── Extract provided
If the man is not accelerating then the horizontal forces must sum to zero. The only two horizontal forces acting on the man are:
The tension in the rope T = 300N
The friction force with the ground (call it Fgnd)
T + Fgnd = 0
Fgng = -T
If T = 300N then Fgnd = -300N
The negative sign is because they are in opposite directions.
Edit: Note this is just the horizontal force the man applies to the ground not the total force he applies to the ground. If you want to work out that you have to calculate the angle that he has to lean at to generate 300N instead of 980N

I do not follow you, he is exerting F =300 N, so the maximum force on the ground cannot exceed that value. You are saying, if I got it right, that all the force is deviated horizontally? there is no vertical component? is that possible?
────
── Data shown
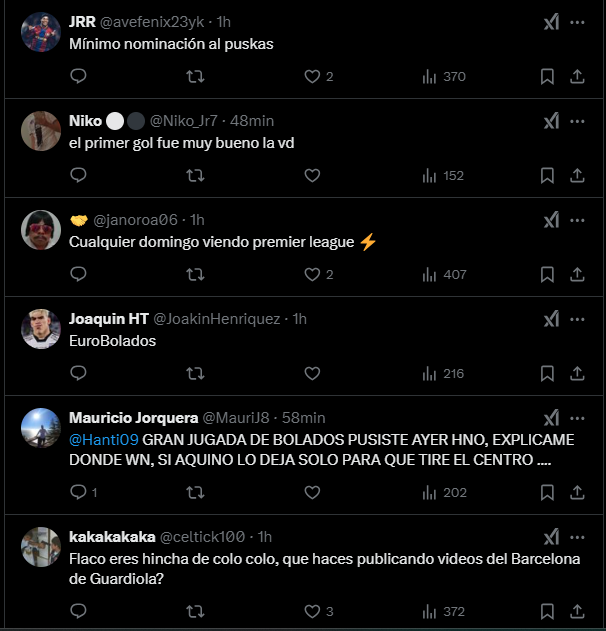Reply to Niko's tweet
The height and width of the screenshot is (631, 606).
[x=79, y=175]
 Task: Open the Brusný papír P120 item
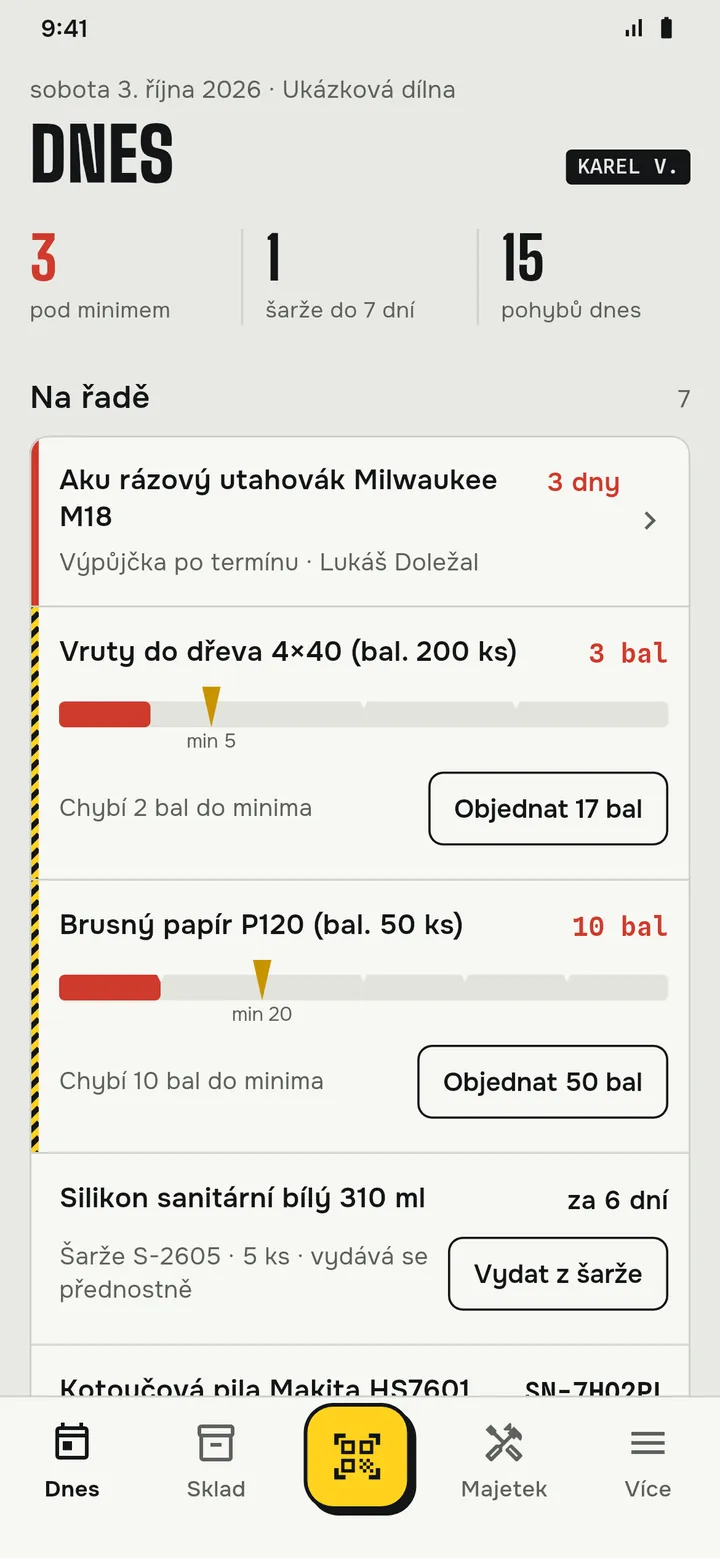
────
Quote the stretch of the forum excerpt on rope tension and friction from "T + Fgnd = 0" through "is that possible?". The material comes from a source separate from the forum excerpt.

▶ **Solution to the exercise**:
T + Fgnd = 0
Fgng = -T
If T = 300N then Fgnd = -300N
The negative sign is because they are in opposite directions.
Edit: Note this is just the horizontal force the man applies to the ground not the total force he applies to the ground. If you want to work out that you have to calculate the angle that he has to lean at to generate 300N instead of 980N

I do not follow you, he is exerting F =300 N, so the maximum force on the ground cannot exceed that value. You are saying, if I got it right, that all the force is deviated horizontally? there is no vertical component? is that possible?